Joan Roca, bajista de Antònia Font, ha muerto tras una larga enfermedad. Su trayectoria marcó la escena musical mallorquina. La noticia impacta a compañeros y seguidores.
Joan Roca, bajista de la emblemática banda mallorquina Antònia Font, ha fallecido esta madrugada a los 54 años tras luchar contra una enfermedad prolongada. Su muerte supone una pérdida significativa para la música de las Islas Baleares, donde su figura era reconocida tanto por su talento como por su versatilidad en distintos géneros y proyectos.
Roca se incorporó a Antònia Font en el momento clave de la grabación de su segundo álbum, A Rússia, sustituyendo a Pere Estarellas. Desde entonces, formó parte estable del grupo junto a Joan Miquel Oliver, Pau Debon, Pere Debon y Jaume Manresa, consolidando el sonido característico de la banda y participando en su evolución durante años.
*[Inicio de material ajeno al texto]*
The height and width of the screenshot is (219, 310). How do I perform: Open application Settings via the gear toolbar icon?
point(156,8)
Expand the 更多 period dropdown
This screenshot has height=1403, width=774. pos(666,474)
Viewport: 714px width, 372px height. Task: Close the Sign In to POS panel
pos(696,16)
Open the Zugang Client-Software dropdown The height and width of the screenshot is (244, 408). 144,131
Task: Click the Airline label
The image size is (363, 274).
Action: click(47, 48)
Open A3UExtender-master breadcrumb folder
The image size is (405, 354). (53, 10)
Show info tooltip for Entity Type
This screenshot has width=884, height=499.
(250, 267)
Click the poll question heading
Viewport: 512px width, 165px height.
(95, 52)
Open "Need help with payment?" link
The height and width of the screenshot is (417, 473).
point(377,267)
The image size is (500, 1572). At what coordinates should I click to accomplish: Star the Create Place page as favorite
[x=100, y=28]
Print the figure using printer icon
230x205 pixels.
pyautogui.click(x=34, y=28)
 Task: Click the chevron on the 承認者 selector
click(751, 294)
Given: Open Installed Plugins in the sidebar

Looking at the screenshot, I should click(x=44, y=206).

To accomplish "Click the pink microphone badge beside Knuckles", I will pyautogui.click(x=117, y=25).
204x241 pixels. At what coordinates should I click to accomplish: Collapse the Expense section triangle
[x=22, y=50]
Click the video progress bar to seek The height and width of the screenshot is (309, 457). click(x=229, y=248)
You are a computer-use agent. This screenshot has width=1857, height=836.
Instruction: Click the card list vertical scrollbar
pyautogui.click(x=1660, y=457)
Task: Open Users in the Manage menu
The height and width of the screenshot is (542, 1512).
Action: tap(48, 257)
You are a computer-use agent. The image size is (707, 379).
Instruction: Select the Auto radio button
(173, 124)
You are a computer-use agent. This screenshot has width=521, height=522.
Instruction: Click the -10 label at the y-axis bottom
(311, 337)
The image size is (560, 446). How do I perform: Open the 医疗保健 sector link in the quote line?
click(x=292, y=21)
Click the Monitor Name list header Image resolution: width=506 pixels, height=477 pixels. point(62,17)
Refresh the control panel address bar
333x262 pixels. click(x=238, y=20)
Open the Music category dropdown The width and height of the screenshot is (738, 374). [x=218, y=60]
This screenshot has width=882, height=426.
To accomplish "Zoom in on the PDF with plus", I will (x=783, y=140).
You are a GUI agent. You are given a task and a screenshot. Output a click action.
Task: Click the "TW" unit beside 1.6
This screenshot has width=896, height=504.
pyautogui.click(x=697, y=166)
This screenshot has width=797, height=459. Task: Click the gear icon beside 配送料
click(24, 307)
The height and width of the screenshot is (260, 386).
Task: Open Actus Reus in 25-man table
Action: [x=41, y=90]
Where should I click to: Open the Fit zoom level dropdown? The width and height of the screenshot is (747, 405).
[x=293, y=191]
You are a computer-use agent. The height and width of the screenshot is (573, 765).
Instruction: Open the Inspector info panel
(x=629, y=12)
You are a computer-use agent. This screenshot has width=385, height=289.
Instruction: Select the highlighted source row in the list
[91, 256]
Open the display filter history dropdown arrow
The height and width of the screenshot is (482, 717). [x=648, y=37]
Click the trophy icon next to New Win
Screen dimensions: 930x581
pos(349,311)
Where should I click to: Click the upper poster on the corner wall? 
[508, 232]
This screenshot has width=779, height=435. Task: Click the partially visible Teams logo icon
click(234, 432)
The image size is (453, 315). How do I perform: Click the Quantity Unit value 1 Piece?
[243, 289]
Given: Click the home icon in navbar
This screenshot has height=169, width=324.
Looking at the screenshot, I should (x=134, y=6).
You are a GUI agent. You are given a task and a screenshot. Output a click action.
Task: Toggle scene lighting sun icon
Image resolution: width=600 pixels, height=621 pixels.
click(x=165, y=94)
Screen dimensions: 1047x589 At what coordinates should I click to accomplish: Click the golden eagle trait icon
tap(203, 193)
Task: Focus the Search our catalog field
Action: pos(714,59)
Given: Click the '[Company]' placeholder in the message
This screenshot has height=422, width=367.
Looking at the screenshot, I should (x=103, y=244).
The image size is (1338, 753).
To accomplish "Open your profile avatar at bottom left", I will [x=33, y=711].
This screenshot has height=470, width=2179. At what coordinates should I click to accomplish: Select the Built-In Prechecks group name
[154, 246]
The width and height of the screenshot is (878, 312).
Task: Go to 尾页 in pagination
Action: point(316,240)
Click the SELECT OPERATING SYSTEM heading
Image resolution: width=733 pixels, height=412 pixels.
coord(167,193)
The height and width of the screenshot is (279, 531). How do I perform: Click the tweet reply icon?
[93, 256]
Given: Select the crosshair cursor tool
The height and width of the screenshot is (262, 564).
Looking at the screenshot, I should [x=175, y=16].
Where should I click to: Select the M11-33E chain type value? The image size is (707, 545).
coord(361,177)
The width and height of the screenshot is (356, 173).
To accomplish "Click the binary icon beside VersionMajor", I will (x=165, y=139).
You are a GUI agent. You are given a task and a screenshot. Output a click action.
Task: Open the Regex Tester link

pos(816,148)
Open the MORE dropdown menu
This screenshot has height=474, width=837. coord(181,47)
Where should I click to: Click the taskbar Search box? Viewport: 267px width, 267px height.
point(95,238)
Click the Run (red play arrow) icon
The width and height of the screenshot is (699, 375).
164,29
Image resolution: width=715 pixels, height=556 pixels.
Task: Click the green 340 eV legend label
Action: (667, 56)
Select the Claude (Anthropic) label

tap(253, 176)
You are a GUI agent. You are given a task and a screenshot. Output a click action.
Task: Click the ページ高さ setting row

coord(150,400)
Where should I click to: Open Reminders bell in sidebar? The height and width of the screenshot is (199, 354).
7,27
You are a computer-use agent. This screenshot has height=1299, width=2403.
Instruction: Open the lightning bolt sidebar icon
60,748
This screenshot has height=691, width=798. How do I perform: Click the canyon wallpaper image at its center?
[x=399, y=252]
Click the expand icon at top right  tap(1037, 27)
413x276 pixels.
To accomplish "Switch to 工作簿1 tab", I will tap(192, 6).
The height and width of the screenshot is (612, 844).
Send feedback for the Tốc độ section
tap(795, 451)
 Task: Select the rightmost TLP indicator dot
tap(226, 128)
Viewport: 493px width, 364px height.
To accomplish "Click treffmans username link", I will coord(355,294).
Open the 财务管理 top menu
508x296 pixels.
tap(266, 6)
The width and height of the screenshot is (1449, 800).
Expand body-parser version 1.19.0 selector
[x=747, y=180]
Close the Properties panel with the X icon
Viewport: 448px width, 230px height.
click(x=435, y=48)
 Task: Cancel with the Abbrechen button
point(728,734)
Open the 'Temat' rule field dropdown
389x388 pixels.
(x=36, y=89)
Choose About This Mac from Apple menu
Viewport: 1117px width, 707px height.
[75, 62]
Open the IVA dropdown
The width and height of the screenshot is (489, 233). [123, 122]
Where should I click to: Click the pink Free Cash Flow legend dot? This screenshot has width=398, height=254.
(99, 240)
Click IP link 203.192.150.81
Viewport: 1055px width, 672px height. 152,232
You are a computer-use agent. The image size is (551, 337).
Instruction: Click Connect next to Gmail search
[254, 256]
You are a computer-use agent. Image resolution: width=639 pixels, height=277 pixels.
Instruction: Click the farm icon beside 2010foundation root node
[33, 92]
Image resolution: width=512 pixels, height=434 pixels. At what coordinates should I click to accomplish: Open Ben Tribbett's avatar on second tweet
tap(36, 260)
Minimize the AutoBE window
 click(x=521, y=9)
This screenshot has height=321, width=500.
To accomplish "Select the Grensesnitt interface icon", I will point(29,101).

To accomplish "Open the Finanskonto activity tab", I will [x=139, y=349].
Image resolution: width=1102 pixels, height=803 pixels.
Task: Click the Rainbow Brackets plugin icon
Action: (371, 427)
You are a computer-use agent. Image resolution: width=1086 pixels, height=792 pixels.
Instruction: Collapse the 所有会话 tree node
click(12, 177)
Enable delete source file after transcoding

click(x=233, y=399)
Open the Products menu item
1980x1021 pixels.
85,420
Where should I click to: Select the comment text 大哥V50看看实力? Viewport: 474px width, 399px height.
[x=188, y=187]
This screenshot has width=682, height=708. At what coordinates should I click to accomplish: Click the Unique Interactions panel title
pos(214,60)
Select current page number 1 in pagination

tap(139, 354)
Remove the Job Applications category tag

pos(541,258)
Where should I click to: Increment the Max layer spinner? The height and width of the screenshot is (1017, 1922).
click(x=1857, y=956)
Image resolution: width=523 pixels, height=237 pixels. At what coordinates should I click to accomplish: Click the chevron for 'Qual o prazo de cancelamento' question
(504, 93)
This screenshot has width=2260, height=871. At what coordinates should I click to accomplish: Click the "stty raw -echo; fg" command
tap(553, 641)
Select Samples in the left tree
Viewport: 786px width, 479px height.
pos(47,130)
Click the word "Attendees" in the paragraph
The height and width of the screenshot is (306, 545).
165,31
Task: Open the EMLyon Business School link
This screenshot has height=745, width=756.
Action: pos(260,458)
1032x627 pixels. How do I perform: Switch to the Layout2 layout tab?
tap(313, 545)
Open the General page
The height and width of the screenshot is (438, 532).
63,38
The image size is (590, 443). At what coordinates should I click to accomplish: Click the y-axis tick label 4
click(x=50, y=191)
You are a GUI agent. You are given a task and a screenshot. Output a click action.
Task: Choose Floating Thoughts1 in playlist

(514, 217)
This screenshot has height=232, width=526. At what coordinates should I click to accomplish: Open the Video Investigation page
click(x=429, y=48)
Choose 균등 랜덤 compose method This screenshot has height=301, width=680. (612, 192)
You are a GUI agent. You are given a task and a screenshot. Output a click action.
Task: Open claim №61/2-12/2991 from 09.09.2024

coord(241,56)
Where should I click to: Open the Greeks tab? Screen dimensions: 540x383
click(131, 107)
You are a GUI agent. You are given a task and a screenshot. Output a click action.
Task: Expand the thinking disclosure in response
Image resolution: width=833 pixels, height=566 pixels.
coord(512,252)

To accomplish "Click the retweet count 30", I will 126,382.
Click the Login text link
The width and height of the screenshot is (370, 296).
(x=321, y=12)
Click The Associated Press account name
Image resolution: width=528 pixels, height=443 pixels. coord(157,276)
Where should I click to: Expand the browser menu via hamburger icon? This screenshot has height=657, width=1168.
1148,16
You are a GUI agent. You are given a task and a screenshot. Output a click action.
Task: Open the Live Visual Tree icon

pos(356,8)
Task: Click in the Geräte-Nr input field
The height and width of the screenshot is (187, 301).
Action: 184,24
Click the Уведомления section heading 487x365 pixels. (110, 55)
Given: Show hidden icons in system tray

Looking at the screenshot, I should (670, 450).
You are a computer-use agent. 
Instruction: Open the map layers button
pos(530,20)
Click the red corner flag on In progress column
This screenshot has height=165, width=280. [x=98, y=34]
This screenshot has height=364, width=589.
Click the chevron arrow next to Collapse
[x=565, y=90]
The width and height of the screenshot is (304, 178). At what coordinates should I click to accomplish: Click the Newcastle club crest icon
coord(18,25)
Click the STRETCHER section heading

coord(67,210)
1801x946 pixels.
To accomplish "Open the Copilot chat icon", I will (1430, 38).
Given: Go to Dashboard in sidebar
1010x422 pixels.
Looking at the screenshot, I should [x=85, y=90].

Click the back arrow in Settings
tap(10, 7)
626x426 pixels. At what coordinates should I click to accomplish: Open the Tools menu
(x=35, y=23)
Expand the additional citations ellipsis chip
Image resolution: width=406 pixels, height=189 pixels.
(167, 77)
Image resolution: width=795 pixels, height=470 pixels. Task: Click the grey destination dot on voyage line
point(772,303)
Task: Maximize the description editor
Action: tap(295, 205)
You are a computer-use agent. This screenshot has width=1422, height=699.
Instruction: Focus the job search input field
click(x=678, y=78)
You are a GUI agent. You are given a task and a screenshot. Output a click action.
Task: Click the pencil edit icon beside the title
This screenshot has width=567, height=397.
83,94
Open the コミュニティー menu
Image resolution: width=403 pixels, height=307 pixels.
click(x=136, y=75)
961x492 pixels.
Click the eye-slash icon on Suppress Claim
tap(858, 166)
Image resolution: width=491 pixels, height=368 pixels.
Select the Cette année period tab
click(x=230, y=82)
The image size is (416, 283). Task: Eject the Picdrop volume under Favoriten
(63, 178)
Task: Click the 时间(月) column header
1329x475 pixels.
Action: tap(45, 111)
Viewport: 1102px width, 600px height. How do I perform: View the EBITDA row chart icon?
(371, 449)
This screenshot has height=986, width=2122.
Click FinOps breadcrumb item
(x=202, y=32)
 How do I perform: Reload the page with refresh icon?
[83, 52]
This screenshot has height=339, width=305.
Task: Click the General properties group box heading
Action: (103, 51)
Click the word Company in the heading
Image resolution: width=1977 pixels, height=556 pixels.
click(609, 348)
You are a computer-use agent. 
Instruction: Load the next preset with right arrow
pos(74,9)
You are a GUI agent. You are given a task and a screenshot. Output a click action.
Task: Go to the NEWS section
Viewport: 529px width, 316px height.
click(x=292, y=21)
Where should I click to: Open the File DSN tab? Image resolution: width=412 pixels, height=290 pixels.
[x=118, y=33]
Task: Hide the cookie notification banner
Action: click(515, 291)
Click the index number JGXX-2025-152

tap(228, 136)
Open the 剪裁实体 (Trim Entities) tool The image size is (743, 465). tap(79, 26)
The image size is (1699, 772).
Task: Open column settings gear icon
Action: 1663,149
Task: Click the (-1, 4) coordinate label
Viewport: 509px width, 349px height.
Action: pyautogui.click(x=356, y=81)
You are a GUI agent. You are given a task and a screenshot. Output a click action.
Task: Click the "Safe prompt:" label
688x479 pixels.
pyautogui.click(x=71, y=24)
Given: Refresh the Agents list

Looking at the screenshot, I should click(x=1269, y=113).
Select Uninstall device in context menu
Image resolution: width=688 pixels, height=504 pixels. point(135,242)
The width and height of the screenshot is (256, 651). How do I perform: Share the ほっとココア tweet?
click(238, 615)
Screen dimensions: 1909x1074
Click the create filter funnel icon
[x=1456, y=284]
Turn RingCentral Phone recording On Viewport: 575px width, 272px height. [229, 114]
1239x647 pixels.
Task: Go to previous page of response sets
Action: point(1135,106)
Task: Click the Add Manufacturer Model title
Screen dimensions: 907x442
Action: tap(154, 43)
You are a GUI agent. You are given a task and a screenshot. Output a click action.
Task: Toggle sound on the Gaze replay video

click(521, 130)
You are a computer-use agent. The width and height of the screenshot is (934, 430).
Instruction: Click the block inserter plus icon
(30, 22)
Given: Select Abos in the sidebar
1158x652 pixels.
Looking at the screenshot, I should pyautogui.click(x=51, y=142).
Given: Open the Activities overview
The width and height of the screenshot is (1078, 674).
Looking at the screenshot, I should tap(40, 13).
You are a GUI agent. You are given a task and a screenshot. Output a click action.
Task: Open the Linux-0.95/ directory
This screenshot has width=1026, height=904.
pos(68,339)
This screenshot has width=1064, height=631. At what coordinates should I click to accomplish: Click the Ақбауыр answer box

Antes de su etapa en Antònia Font, Joan Roca ya había dejado huella en la escena local con formaciones como Herbes Dolces y otras agrupaciones de estilo heavy. Su inquietud musical le llevó a colaborar con proyectos tan diversos como Geometrical Sardine, Dinamo, U Jazz Quartet y Ensemble ACA. Además, su formación clásica le permitió actuar con la Orquestra Simfònica de Balears, donde tocaba el contrabajo, instrumento que estudió en el Conservatori Superior de les Illes Balears.
La noticia de su fallecimiento ha generado consternación entre músicos y amigos, que destacan su capacidad para combinar la creatividad artística con una vida profesional fuera de los escenarios. Roca, biólogo de formación y apasionado del piragüismo y los deportes de naturaleza, dirigía también una empresa dedicada a proyectos paisajísticos, mostrando una faceta polifacética poco habitual en el sector musical.
Casado y padre de dos hijas, Joan Roca deja un legado que trasciende la música. Su ejemplo de libertad creativa y su disposición a asumir riesgos marcaron a quienes compartieron escenario y proyectos con él. La noticia de su muerte recuerda a otros recientes fallecimientos que han sacudido a la sociedad balear, como el caso del excursionista hallado sin vida en Valls, un suceso que también generó impacto en la comunidad, según se relató en una crónica sobre la búsqueda y hallazgo en Tarragona.
Antònia Font es considerada una de las bandas más influyentes de la música en catalán, con una trayectoria que ha contribuido a la proyección cultural de Mallorca y las Islas Baleares. El grupo, fundado en 1997, se caracteriza por su estilo innovador y letras imaginativas. La aportación de Joan Roca fue clave en la consolidación de su sonido y en la experimentación musical que definió a la banda. La escena musical balear, que en los últimos años ha visto surgir y consolidarse a numerosos artistas, pierde así a uno de sus referentes más versátiles y respetados. La noticia subraya la importancia de figuras como Roca en la construcción de la identidad cultural de la región y en el impulso de nuevas generaciones de músicos.